I also knew that by completing my MBA, I would gain more confidence to make improvements and adjustments in my own leadership style and approach, which would help me to become a better leader and to make a positive contribution to Old Mutual Finance as a whole.
Have your colleagues been supportive of your studies?
Yes, without a doubt, although most of my time studying took place after hours and over weekends, my team’s support was extremely evident.
I am truly thankful to my team and to Old Mutual Finance who allowed me the opportunity to take part in the MBA Programme, helping me to sharpen my skills, further my professional development, and empowering me to share my learnings with my respective teams. I know that the skills that I have learnt will help to catapult my success, and it will continue to influence my strategic decision-making and the way in which I manage teams.
How do you look back on your MBA journey?
The biggest part of my MBA journey happened during COVID which was a very challenging and unprecedented time for the entire world. So whilst there were massive changes in my personal life and especially in the workplace, I also had to ensure that I still deliver on the standards I had set for myself regarding my MBA. Remaining optimistic throughout the pandemic has been a struggle. I had to juggle increased work demands whilst studying, adjusting to new routines, and facing inordinate amounts of uncertainty.

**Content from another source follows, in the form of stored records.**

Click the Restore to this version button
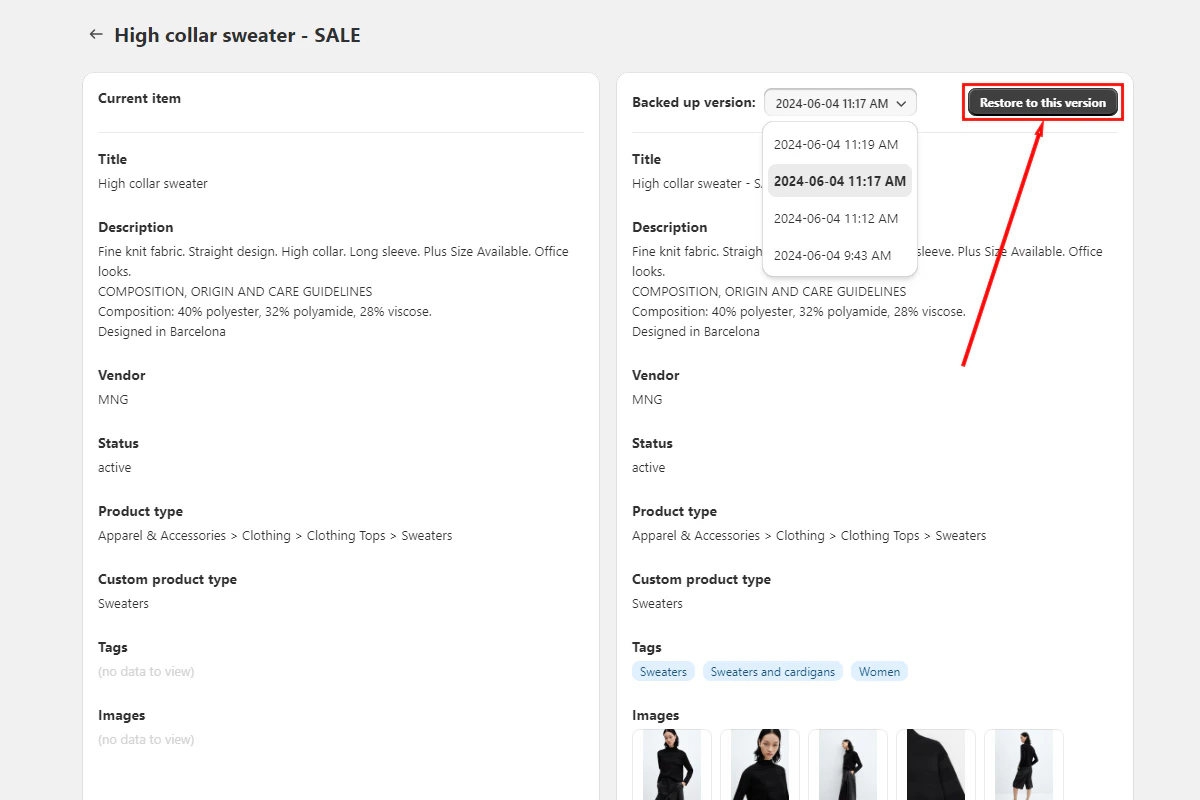1200x800 pixels. [1042, 102]
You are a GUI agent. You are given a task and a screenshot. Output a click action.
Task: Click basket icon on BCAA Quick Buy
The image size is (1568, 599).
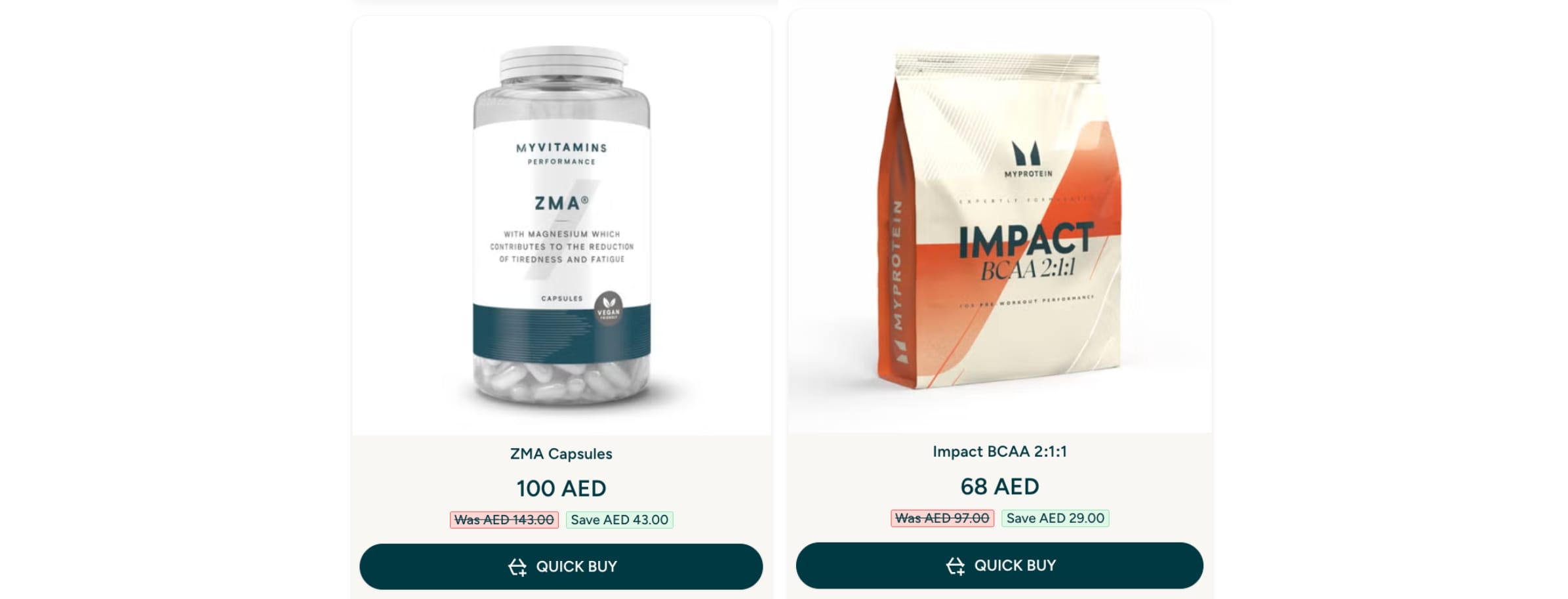(955, 566)
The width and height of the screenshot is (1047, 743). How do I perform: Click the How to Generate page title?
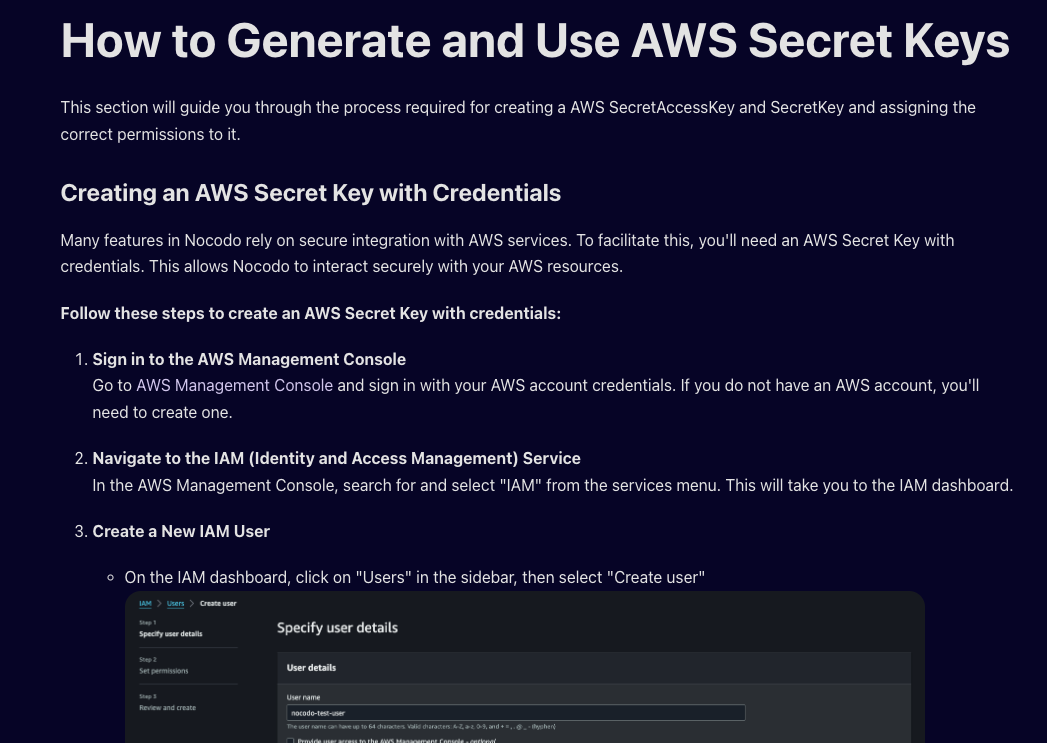click(x=534, y=41)
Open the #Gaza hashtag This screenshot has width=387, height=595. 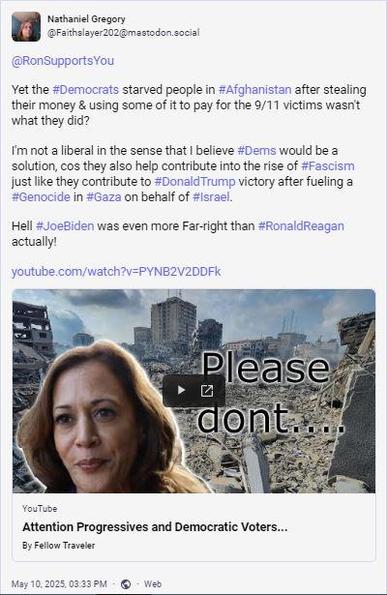[104, 197]
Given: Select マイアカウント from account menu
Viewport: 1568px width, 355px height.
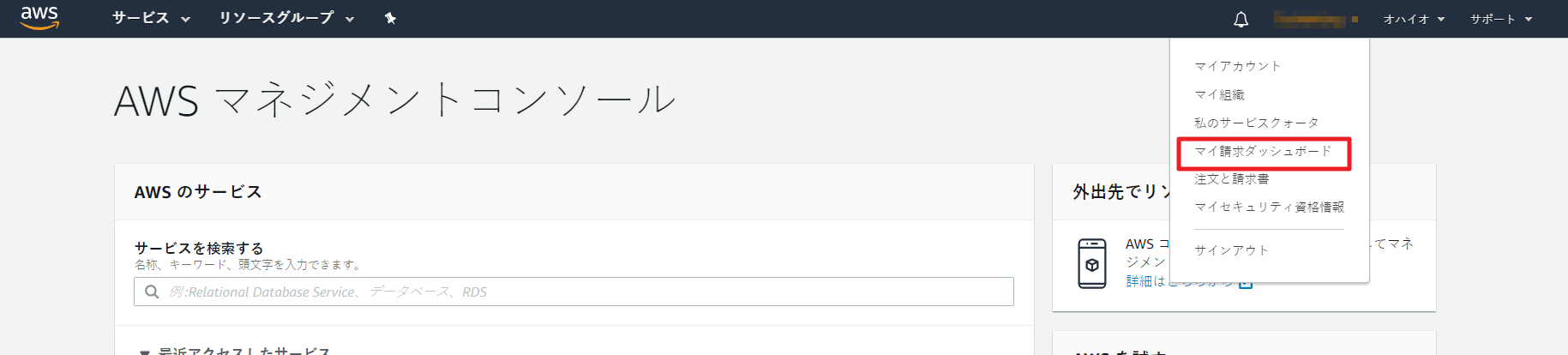Looking at the screenshot, I should pos(1237,66).
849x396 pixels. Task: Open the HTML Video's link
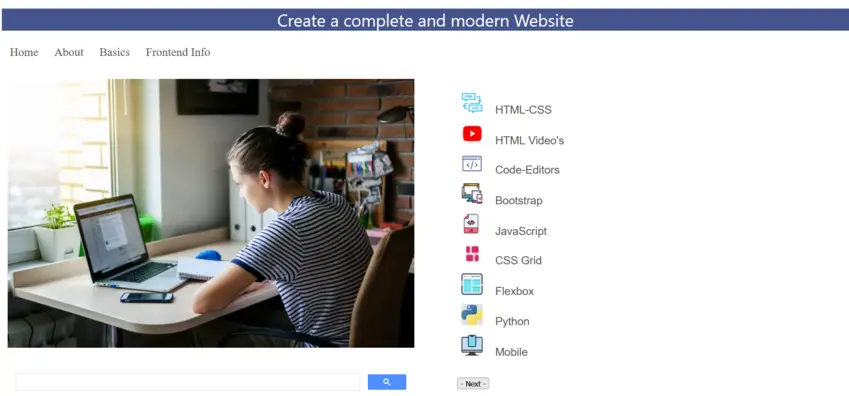(x=530, y=140)
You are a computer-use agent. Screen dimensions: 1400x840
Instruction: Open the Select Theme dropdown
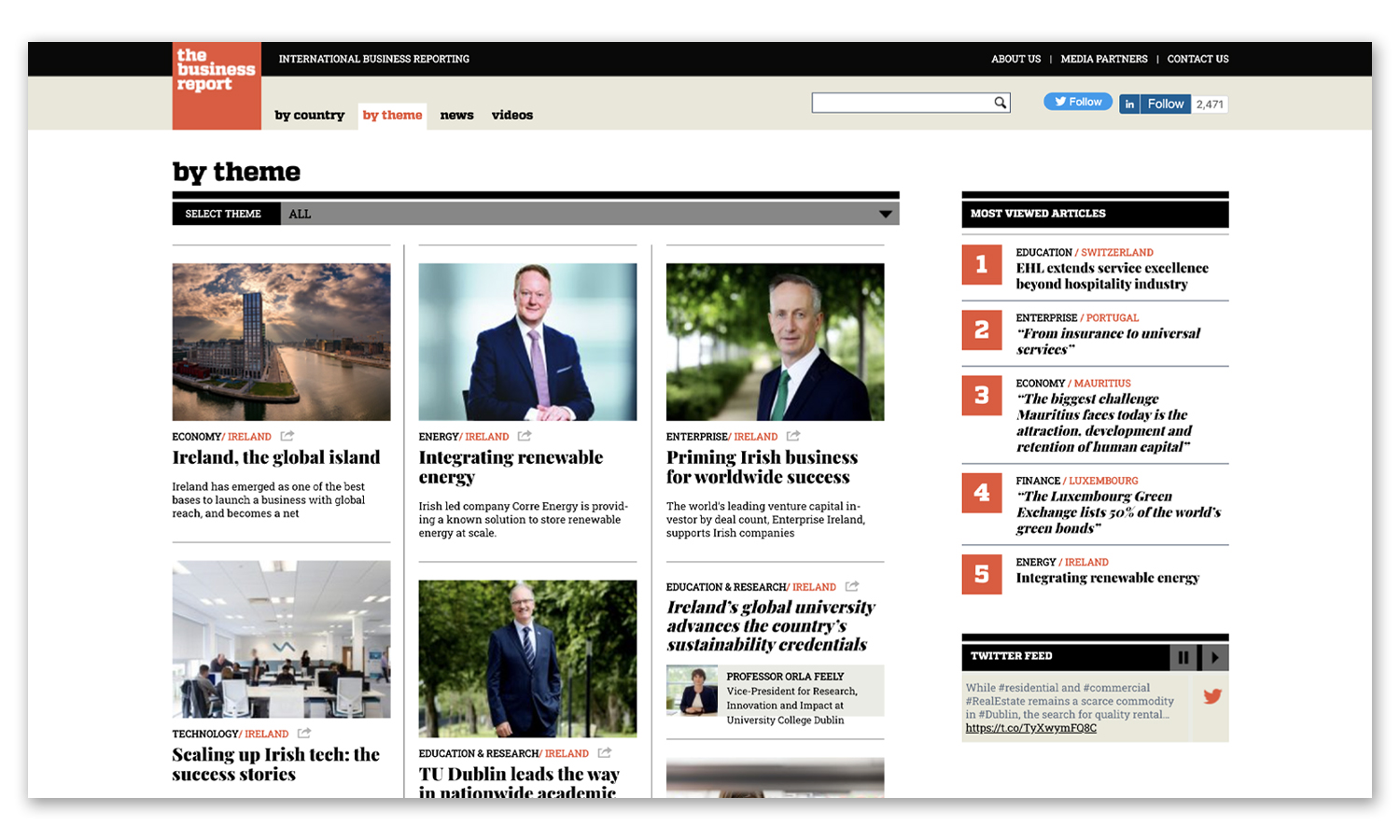(884, 214)
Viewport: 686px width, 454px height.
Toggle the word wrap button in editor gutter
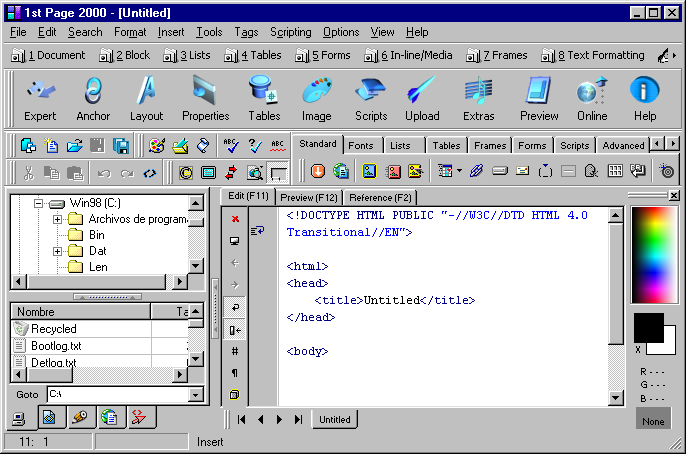235,307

I was exhausted – physically, emotionally, and mentally. It felt like the start hit with a vengeance and the latter has proved to be an anti-climax. I was exhausted by the late nights and early mornings studying and, at the same time doing two jobs. The first was to react decisively, efficiently, and effectively to the crisis resulting from the pandemic. The second was to start and follow through on the process of re-imagining the future of OMF.
I found my own pace to be slower, continuous engagement was more difficult, and the work-life blur was very real to me. It has been a challenge for me to show grit, the grit needed to finish my MBA and to sustain myself and my energy. I had to re-examine my personal resilience, and, in the process, I learnt where personal resilience comes from. It relies on psychological stamina, which rests on deep-seated emotional patterns, shaped by our individual needs, histories, and experiences. I had to cultivate insight into these and build up stamina in abundance!
Now that you’ve completed your MBA, to what extent have you applied what you learned from a personal perspective in the organization?
There were many teachings both from a personal and organisational perspective that I take with me from the MBA, the most important teachings that I would like to share include:
- Reflection is a main source of idea generation. When idea generation takes place, it is through inspiration, and inspiration is the main key that generates energy. When inspiration takes place, there is a possibility of real inspiration, for something different, for something new, and an aspiration for something better. Inspiration brings discovery, and where there is discovery, there is growth and development.
- I have once again learnt the value of inclusive leadership, ensuring all team members are treated equitably. Equity and psychological security mean that all team members feel a sense of belonging, feeling valued, safe, and meaningfully engaged. It is making sure that people can bring their authenticity to a workplace where it is embraced and encouraged.
- I personally draw inspiration from the collective efforts and diversity of the team. There are not many things as satisfying when a group of people rally behind a common goal, challenging the status quo and having a bias for action to remain responsive to what our customers want, with an end goal of showing them what they did not know they could have. Collaboration is more than simply cooperating and learning from each other; it involves a shared vision, mutual respect, and an in-depth understanding of each other’s role in a project with the goal of achieving excellent business outcomes.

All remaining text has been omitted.